Your task is to transcribe the data in full.

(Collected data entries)
------------
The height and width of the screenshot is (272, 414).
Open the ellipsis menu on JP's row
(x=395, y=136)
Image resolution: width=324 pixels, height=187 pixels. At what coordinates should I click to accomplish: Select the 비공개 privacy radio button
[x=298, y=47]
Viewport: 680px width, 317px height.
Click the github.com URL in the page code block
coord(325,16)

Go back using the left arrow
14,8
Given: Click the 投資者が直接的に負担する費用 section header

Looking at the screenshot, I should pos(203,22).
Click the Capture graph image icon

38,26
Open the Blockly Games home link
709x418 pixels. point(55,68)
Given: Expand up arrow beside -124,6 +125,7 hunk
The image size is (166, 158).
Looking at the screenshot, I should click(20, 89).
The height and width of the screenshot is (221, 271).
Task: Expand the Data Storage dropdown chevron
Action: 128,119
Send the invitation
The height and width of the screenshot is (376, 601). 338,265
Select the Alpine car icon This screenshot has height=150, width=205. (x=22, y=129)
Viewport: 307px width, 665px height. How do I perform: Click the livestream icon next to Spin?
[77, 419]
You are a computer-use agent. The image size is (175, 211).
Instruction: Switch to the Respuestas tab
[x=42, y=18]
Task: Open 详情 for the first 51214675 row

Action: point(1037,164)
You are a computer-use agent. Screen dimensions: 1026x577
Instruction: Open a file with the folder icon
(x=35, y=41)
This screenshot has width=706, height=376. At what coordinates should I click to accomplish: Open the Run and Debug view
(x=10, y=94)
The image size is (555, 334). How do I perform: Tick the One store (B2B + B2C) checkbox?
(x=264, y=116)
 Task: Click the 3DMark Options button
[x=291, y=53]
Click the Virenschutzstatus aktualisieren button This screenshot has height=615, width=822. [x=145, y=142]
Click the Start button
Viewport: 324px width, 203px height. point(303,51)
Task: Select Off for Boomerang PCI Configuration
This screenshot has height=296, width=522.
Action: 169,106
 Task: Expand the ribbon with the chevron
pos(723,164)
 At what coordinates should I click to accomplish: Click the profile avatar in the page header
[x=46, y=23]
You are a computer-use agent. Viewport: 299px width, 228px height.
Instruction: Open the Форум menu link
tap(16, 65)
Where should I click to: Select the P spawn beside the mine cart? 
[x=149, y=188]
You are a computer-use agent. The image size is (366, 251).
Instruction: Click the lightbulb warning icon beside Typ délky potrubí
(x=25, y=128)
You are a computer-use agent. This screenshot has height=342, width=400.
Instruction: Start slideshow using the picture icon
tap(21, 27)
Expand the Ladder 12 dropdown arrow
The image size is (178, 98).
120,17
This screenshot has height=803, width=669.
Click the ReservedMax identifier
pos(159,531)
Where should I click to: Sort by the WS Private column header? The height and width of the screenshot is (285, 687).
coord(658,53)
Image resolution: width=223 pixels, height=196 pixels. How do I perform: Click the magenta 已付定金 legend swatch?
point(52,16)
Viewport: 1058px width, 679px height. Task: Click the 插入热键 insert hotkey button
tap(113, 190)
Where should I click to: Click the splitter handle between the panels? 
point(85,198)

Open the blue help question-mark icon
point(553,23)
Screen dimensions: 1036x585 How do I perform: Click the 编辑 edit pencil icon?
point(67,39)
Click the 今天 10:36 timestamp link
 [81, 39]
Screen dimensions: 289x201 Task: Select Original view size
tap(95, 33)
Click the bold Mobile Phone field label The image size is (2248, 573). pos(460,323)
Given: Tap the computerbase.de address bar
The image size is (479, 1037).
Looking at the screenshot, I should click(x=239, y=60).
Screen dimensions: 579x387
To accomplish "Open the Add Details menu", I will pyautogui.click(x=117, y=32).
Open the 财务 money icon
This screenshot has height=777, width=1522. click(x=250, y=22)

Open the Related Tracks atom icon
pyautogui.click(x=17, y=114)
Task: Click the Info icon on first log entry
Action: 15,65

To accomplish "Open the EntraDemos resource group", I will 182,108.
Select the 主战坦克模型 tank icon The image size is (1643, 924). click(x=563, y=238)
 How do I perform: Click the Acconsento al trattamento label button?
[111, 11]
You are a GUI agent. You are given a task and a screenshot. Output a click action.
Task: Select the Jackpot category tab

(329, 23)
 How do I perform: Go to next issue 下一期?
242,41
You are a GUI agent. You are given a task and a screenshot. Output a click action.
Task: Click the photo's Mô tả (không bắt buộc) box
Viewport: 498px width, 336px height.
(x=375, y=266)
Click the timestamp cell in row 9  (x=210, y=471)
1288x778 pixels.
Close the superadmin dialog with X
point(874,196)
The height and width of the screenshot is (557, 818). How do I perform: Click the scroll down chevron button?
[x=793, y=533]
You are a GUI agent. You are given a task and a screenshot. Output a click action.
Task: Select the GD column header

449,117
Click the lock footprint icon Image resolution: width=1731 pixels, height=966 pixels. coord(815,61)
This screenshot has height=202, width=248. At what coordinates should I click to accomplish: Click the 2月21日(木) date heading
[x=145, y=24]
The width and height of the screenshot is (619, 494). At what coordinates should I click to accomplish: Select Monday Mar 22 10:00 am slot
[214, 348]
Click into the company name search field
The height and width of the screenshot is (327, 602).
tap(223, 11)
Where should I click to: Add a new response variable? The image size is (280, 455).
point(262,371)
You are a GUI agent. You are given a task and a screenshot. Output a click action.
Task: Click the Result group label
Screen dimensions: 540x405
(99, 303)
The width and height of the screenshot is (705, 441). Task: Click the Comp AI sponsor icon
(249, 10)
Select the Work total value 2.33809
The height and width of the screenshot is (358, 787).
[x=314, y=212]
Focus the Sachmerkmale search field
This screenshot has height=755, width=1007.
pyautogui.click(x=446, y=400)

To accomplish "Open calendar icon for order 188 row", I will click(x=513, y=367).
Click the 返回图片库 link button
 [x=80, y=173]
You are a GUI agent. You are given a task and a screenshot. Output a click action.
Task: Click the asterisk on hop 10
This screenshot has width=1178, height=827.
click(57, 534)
------------
**Completed exercise**
The height and width of the screenshot is (272, 414).
Open the ellipsis menu on JP's row
(x=395, y=136)
Image resolution: width=324 pixels, height=187 pixels. At what coordinates should I click to accomplish: Select the 비공개 privacy radio button
[x=298, y=47]
Viewport: 680px width, 317px height.
Click the github.com URL in the page code block
coord(325,16)

Go back using the left arrow
14,8
Given: Click the 投資者が直接的に負担する費用 section header

Looking at the screenshot, I should pos(203,22).
Click the Capture graph image icon

38,26
Open the Blockly Games home link
709x418 pixels. point(55,68)
Given: Expand up arrow beside -124,6 +125,7 hunk
The image size is (166, 158).
Looking at the screenshot, I should click(20, 89).
The height and width of the screenshot is (221, 271).
Task: Expand the Data Storage dropdown chevron
Action: 128,119
Send the invitation
The height and width of the screenshot is (376, 601). 338,265
Select the Alpine car icon This screenshot has height=150, width=205. (x=22, y=129)
Viewport: 307px width, 665px height. How do I perform: Click the livestream icon next to Spin?
[77, 419]
You are a computer-use agent. The image size is (175, 211).
Instruction: Switch to the Respuestas tab
[x=42, y=18]
Task: Open 详情 for the first 51214675 row

Action: point(1037,164)
You are a computer-use agent. Screen dimensions: 1026x577
Instruction: Open a file with the folder icon
(x=35, y=41)
This screenshot has width=706, height=376. At what coordinates should I click to accomplish: Open the Run and Debug view
(x=10, y=94)
The image size is (555, 334). How do I perform: Tick the One store (B2B + B2C) checkbox?
(x=264, y=116)
 Task: Click the 3DMark Options button
[x=291, y=53]
Click the Virenschutzstatus aktualisieren button This screenshot has height=615, width=822. [x=145, y=142]
Click the Start button
Viewport: 324px width, 203px height. point(303,51)
Task: Select Off for Boomerang PCI Configuration
This screenshot has height=296, width=522.
Action: 169,106
 Task: Expand the ribbon with the chevron
pos(723,164)
 At what coordinates should I click to accomplish: Click the profile avatar in the page header
[x=46, y=23]
You are a computer-use agent. Viewport: 299px width, 228px height.
Instruction: Open the Форум menu link
tap(16, 65)
Where should I click to: Select the P spawn beside the mine cart? 
[x=149, y=188]
You are a computer-use agent. The image size is (366, 251).
Instruction: Click the lightbulb warning icon beside Typ délky potrubí
(x=25, y=128)
You are a computer-use agent. This screenshot has height=342, width=400.
Instruction: Start slideshow using the picture icon
tap(21, 27)
Expand the Ladder 12 dropdown arrow
The image size is (178, 98).
120,17
This screenshot has height=803, width=669.
Click the ReservedMax identifier
pos(159,531)
Where should I click to: Sort by the WS Private column header? The height and width of the screenshot is (285, 687).
coord(658,53)
Image resolution: width=223 pixels, height=196 pixels. How do I perform: Click the magenta 已付定金 legend swatch?
point(52,16)
Viewport: 1058px width, 679px height. Task: Click the 插入热键 insert hotkey button
tap(113, 190)
Where should I click to: Click the splitter handle between the panels? 
point(85,198)

Open the blue help question-mark icon
point(553,23)
Screen dimensions: 1036x585 How do I perform: Click the 编辑 edit pencil icon?
point(67,39)
Click the 今天 10:36 timestamp link
 [81, 39]
Screen dimensions: 289x201 Task: Select Original view size
tap(95, 33)
Click the bold Mobile Phone field label The image size is (2248, 573). pos(460,323)
Given: Tap the computerbase.de address bar
The image size is (479, 1037).
Looking at the screenshot, I should click(x=239, y=60).
Screen dimensions: 579x387
To accomplish "Open the Add Details menu", I will pyautogui.click(x=117, y=32).
Open the 财务 money icon
This screenshot has height=777, width=1522. click(x=250, y=22)

Open the Related Tracks atom icon
pyautogui.click(x=17, y=114)
Task: Click the Info icon on first log entry
Action: 15,65

To accomplish "Open the EntraDemos resource group", I will 182,108.
Select the 主战坦克模型 tank icon The image size is (1643, 924). click(x=563, y=238)
 How do I perform: Click the Acconsento al trattamento label button?
[111, 11]
You are a GUI agent. You are given a task and a screenshot. Output a click action.
Task: Select the Jackpot category tab

(329, 23)
 How do I perform: Go to next issue 下一期?
242,41
You are a GUI agent. You are given a task and a screenshot. Output a click action.
Task: Click the photo's Mô tả (không bắt buộc) box
Viewport: 498px width, 336px height.
(x=375, y=266)
Click the timestamp cell in row 9  (x=210, y=471)
1288x778 pixels.
Close the superadmin dialog with X
point(874,196)
The height and width of the screenshot is (557, 818). How do I perform: Click the scroll down chevron button?
[x=793, y=533]
You are a GUI agent. You are given a task and a screenshot. Output a click action.
Task: Select the GD column header

449,117
Click the lock footprint icon Image resolution: width=1731 pixels, height=966 pixels. coord(815,61)
This screenshot has height=202, width=248. At what coordinates should I click to accomplish: Click the 2月21日(木) date heading
[x=145, y=24]
The width and height of the screenshot is (619, 494). At what coordinates should I click to accomplish: Select Monday Mar 22 10:00 am slot
[214, 348]
Click into the company name search field
The height and width of the screenshot is (327, 602).
tap(223, 11)
Where should I click to: Add a new response variable? The image size is (280, 455).
point(262,371)
You are a GUI agent. You are given a task and a screenshot. Output a click action.
Task: Click the Result group label
Screen dimensions: 540x405
(99, 303)
The width and height of the screenshot is (705, 441). Task: Click the Comp AI sponsor icon
(249, 10)
Select the Work total value 2.33809
The height and width of the screenshot is (358, 787).
[x=314, y=212]
Focus the Sachmerkmale search field
This screenshot has height=755, width=1007.
pyautogui.click(x=446, y=400)

To accomplish "Open calendar icon for order 188 row", I will click(x=513, y=367).
Click the 返回图片库 link button
 [x=80, y=173]
You are a GUI agent. You are given a task and a screenshot. Output a click action.
Task: Click the asterisk on hop 10
This screenshot has width=1178, height=827.
click(57, 534)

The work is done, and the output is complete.